Особую группу когнитивных механизмов составляют механизмы классификации, которые, видимо, сложились на основе разных форм мысли и внутреннего опыта. То, как классификационные механизмы работают в сознании субъектов социальной жизни, давно изучается комплексом дисциплин, занимающихся социальным познанием. Но, разумеется, эти же механизмы (хотя, возможно, несколько иначе) работают и в сознании самих исследователей. Последствия этой работы также подлежат изучению. Все это показывает, что за лингвистикой дискурса социальных наук открывается широкое и почти не освоенное пространство их когнитивного исследования.

Таковы некоторые (конечно, далеко не все) возможные направления критики социальных наук. Предлагаемая программа основана на объединении различных подходов к изучению сознания вокруг критической перспективы.
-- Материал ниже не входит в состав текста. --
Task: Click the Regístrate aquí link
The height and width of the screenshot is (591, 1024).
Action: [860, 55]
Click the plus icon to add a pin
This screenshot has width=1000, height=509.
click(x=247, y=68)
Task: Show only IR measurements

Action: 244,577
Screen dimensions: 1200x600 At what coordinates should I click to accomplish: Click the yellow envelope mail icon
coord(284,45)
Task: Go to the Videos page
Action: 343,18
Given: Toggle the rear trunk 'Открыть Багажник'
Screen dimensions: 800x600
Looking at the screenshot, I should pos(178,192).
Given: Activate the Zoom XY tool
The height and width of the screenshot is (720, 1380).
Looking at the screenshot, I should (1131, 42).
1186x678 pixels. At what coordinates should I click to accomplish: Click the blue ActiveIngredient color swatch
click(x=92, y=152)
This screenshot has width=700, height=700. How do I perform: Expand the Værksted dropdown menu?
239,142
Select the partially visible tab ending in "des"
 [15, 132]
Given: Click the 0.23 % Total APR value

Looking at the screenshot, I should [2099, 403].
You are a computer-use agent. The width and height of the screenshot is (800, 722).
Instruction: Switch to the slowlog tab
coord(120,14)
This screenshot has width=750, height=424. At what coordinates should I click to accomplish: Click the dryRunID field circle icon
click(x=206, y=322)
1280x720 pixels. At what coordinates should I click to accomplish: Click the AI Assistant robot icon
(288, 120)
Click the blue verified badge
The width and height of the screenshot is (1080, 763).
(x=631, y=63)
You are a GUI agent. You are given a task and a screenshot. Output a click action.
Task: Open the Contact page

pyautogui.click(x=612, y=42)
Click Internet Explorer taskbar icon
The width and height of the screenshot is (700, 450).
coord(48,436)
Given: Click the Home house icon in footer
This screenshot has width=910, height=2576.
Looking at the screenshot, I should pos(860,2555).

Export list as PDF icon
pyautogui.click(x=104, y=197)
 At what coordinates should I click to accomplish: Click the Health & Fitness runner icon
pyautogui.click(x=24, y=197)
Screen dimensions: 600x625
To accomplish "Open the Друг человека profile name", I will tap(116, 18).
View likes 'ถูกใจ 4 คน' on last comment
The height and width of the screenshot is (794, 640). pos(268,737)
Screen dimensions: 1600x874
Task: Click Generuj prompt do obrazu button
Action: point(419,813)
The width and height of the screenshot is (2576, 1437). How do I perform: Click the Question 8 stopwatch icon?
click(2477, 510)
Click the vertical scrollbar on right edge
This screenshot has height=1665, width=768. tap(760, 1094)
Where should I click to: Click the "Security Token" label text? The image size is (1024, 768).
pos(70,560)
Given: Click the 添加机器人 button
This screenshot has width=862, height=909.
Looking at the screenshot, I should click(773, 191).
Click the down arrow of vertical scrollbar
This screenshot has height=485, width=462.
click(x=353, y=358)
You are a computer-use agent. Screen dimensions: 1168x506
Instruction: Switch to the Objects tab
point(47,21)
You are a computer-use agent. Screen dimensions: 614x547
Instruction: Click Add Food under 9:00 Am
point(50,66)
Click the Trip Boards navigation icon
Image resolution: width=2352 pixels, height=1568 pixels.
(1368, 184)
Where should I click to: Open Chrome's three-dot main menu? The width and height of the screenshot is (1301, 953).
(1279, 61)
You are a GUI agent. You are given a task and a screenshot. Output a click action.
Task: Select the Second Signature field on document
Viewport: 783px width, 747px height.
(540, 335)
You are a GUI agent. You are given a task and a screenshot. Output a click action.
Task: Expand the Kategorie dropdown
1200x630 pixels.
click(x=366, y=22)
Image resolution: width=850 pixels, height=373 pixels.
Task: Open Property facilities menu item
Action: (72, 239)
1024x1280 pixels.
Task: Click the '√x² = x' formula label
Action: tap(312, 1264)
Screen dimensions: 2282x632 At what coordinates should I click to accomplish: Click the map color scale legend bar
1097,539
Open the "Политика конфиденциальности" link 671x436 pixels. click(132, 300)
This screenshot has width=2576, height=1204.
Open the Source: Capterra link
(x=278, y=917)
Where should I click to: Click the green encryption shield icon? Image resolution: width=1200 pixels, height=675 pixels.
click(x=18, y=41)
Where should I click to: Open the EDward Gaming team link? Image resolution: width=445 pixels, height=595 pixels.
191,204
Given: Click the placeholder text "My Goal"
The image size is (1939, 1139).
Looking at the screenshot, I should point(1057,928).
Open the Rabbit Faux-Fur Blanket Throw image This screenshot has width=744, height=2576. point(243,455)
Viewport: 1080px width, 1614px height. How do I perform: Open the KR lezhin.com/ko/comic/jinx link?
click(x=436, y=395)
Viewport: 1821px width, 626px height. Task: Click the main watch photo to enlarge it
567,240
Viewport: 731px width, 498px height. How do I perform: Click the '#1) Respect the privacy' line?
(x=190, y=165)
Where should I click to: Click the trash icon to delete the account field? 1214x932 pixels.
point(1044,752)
Теоретическая предпосылка такого объединения состоит в необходимости изучать познающего субъекта во взаимосвязи различных форм его бытия, внутреннего опыта, мысли. Познающий субъект не сводим ни к трансцендентальному эго, ни к «человеку социальному», ни к замкнутой вселенной дискурса. Погруженный в мир и одновременно противопоставленный ему, он в полном смысле является субъектом-в-мире. В области метода идея тотальности познающего субъекта предполагает необходимость преодоления границ между подходами отдельных дисциплин. Одним из важных открытий социальных наук XX в. явилась идея тотального социального факта. Именно как к таковому факту, ядром которого является сознание исследователей, следует, вероятно, относиться и к самим социальным наукам. Возможно ли при этом сохранение идентичности социальных наук, остается под вопросом. Вероятно, критика социальных наук может привести к их преодолению как культурной формы.